## YOUR INSTRUCTIONS
The lines from the top of the listing through the one containing "Given: Launch EZ Tuning Wizard lightbulb icon" are to be retyped exactly, with no other lines.

## DATA FOR ANALYSIS

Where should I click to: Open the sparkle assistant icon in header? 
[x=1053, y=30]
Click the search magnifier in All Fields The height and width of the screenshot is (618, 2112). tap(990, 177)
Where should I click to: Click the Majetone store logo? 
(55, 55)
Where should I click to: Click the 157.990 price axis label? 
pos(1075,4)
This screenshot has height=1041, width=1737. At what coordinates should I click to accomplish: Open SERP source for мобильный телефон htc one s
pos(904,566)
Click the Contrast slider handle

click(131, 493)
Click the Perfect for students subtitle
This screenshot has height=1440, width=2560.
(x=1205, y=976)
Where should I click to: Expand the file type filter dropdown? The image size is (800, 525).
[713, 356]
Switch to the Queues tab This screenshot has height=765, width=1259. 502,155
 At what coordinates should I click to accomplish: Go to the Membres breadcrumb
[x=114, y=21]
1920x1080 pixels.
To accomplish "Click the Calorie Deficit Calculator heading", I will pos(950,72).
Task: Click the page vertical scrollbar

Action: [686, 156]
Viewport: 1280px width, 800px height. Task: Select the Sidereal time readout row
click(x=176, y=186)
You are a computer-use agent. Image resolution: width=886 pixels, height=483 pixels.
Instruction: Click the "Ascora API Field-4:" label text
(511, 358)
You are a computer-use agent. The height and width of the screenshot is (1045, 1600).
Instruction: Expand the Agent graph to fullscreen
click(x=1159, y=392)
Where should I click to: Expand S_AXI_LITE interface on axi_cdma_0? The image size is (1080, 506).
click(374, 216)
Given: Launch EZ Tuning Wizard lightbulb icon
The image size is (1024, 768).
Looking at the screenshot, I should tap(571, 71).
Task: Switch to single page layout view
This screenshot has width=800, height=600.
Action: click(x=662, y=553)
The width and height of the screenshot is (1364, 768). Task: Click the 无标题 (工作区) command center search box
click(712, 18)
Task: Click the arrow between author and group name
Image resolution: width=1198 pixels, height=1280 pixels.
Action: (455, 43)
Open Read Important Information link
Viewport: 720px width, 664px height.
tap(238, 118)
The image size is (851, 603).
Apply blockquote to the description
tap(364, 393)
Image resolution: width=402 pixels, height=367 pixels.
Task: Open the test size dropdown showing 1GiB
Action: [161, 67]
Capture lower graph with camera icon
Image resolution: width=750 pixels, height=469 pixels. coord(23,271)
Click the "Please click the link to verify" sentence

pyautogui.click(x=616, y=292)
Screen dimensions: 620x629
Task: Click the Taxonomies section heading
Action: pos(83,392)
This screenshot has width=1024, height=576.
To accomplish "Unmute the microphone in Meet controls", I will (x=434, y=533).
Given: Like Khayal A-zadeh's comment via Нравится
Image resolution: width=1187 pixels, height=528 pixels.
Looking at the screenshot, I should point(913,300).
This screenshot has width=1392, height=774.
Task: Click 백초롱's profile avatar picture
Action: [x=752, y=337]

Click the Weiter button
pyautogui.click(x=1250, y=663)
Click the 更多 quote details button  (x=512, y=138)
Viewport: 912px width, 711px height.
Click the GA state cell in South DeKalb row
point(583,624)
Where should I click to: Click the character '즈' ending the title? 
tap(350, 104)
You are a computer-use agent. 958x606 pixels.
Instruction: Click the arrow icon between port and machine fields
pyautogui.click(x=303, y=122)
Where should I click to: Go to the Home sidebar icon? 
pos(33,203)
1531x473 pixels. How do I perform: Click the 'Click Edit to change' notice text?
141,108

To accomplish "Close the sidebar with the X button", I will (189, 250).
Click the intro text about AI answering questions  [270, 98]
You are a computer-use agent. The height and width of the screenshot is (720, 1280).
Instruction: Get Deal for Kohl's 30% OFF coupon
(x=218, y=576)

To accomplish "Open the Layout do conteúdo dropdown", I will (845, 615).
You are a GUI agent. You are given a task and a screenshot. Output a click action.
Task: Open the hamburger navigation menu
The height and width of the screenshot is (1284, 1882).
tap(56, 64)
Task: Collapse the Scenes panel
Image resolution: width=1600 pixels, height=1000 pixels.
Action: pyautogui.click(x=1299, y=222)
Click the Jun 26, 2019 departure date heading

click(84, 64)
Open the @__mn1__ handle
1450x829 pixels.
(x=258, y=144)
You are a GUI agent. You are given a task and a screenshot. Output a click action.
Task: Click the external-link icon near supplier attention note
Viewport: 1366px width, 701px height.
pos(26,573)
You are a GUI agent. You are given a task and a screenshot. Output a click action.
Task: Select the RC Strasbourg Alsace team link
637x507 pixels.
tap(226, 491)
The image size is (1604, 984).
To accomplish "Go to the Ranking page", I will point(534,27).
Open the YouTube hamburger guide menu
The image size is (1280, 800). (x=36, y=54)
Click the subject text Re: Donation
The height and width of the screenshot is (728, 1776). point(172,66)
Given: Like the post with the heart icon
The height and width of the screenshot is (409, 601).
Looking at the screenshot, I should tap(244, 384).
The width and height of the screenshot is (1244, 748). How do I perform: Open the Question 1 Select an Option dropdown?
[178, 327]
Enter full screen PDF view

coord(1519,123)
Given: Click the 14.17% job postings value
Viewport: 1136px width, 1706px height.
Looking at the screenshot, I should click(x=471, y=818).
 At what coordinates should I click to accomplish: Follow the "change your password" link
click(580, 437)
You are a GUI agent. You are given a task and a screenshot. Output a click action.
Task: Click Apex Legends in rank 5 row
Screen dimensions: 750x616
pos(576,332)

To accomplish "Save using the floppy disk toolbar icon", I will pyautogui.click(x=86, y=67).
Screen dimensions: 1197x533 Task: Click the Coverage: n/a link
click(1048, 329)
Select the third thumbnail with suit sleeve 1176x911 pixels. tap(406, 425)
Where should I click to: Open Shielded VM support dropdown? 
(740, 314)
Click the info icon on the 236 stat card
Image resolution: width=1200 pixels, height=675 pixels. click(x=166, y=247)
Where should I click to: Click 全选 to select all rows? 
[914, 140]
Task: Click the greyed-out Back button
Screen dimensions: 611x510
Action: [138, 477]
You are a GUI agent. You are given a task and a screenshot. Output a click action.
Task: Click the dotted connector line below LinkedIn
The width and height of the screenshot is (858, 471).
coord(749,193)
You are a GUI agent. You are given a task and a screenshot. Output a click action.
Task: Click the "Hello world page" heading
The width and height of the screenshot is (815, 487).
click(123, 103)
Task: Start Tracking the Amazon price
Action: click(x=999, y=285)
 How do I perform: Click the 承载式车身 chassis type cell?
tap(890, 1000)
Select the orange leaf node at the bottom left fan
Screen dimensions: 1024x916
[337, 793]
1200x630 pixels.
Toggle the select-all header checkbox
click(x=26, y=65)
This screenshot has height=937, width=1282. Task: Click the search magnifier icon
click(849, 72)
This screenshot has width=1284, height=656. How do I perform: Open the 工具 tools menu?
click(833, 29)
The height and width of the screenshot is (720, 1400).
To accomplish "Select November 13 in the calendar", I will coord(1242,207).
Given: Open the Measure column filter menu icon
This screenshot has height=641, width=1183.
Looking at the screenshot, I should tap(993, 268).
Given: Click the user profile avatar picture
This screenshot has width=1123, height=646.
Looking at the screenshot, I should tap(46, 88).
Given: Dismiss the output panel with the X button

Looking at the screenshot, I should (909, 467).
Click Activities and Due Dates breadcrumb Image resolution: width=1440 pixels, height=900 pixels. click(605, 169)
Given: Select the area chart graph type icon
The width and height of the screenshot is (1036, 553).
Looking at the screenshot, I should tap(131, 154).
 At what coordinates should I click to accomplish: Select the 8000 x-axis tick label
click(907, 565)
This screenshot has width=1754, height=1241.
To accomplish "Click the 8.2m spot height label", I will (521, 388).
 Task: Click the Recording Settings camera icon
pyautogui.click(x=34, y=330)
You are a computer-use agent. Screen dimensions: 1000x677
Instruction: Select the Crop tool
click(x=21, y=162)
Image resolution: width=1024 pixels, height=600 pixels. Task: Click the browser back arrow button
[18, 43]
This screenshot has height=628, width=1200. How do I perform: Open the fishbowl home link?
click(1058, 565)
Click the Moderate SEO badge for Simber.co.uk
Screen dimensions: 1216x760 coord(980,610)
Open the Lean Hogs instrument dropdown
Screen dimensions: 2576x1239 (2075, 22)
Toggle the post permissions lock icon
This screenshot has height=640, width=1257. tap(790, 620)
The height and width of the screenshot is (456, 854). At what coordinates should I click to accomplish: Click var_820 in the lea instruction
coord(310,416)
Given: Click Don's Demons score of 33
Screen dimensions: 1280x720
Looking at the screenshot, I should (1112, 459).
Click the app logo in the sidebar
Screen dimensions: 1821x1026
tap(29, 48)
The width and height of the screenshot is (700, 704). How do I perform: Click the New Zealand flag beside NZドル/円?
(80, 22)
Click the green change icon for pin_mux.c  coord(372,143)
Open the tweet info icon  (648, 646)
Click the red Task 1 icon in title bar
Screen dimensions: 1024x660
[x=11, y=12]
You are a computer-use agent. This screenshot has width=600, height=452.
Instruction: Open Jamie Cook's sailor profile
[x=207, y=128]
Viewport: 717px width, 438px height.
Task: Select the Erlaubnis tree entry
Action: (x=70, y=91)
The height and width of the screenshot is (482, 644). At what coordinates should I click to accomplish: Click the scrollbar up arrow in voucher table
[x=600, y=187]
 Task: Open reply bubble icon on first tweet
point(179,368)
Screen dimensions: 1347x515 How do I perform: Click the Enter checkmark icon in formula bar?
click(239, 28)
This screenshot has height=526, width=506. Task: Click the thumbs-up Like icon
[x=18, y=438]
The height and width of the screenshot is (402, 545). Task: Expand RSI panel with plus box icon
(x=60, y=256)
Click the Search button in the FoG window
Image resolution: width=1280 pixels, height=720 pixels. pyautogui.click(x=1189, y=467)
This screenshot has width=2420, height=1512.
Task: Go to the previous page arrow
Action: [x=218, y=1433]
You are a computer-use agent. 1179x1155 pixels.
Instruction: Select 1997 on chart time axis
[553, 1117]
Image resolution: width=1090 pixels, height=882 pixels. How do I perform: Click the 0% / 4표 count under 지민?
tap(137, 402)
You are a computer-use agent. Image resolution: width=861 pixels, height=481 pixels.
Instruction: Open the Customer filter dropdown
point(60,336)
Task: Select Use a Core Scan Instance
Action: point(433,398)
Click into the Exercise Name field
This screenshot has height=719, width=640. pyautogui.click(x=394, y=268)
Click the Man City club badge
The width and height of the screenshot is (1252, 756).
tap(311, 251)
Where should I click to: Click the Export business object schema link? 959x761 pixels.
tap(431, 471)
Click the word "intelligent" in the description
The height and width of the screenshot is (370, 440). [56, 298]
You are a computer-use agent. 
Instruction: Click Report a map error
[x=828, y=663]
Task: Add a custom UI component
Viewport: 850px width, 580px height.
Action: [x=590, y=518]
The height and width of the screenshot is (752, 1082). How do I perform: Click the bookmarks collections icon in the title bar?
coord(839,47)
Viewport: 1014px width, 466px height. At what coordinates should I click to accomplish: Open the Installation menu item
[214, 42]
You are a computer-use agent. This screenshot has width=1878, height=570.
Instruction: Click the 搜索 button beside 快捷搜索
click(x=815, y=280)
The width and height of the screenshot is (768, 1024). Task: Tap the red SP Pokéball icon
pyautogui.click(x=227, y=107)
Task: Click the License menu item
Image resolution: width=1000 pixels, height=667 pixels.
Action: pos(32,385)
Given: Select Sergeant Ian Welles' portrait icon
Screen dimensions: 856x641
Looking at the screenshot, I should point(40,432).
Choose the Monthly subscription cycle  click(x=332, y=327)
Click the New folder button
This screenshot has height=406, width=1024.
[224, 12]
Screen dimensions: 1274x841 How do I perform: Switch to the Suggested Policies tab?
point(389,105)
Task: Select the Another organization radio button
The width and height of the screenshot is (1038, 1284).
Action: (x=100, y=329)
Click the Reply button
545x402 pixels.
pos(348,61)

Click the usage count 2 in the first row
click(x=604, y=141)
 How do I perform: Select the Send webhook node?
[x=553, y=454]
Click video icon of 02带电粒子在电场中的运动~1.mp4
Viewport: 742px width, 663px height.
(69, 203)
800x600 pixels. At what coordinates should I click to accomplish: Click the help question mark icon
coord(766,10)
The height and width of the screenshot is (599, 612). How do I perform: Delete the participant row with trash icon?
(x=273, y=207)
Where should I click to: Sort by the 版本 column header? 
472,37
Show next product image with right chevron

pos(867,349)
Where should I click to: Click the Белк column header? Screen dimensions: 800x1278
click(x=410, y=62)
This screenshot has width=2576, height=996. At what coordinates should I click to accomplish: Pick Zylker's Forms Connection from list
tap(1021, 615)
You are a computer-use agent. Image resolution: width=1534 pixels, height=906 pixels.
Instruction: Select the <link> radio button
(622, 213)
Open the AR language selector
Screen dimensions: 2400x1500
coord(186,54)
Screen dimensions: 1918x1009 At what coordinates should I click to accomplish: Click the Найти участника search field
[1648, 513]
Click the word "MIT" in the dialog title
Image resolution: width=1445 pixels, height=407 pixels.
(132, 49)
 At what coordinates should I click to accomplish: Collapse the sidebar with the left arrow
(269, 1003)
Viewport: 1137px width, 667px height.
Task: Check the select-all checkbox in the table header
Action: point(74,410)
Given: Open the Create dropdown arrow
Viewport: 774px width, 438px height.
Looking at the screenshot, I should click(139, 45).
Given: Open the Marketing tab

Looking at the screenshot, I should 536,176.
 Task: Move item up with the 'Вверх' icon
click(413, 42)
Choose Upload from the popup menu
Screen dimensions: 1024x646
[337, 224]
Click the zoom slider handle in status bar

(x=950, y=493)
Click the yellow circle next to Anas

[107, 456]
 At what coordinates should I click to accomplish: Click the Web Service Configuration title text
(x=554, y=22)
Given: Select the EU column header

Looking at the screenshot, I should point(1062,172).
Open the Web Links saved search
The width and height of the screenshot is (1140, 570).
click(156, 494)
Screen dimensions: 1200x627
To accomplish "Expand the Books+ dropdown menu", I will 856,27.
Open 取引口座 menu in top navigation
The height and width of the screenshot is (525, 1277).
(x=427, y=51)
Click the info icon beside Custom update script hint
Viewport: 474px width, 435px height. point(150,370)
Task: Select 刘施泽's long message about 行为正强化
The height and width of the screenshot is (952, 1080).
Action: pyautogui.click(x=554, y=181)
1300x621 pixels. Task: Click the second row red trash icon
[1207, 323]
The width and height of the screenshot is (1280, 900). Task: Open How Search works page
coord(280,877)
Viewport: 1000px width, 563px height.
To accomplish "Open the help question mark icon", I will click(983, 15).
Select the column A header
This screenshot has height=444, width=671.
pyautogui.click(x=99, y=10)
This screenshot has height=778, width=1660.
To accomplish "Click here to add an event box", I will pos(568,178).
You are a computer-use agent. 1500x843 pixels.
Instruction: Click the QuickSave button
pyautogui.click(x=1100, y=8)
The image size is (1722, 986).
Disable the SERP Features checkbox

## TASK RESULT
Where should I click to: Open the sparkle assistant icon in header? 
[x=1053, y=30]
Click the search magnifier in All Fields The height and width of the screenshot is (618, 2112). tap(990, 177)
Where should I click to: Click the Majetone store logo? 
(55, 55)
Where should I click to: Click the 157.990 price axis label? 
pos(1075,4)
This screenshot has height=1041, width=1737. At what coordinates should I click to accomplish: Open SERP source for мобильный телефон htc one s
pos(904,566)
Click the Contrast slider handle

click(131, 493)
Click the Perfect for students subtitle
This screenshot has height=1440, width=2560.
(x=1205, y=976)
Where should I click to: Expand the file type filter dropdown? The image size is (800, 525).
[713, 356]
Switch to the Queues tab This screenshot has height=765, width=1259. 502,155
 At what coordinates should I click to accomplish: Go to the Membres breadcrumb
[x=114, y=21]
1920x1080 pixels.
To accomplish "Click the Calorie Deficit Calculator heading", I will pos(950,72).
Task: Click the page vertical scrollbar

Action: [686, 156]
Viewport: 1280px width, 800px height. Task: Select the Sidereal time readout row
click(x=176, y=186)
You are a computer-use agent. Image resolution: width=886 pixels, height=483 pixels.
Instruction: Click the "Ascora API Field-4:" label text
(511, 358)
You are a computer-use agent. The height and width of the screenshot is (1045, 1600).
Instruction: Expand the Agent graph to fullscreen
click(x=1159, y=392)
Where should I click to: Expand S_AXI_LITE interface on axi_cdma_0? The image size is (1080, 506).
click(374, 216)
Given: Launch EZ Tuning Wizard lightbulb icon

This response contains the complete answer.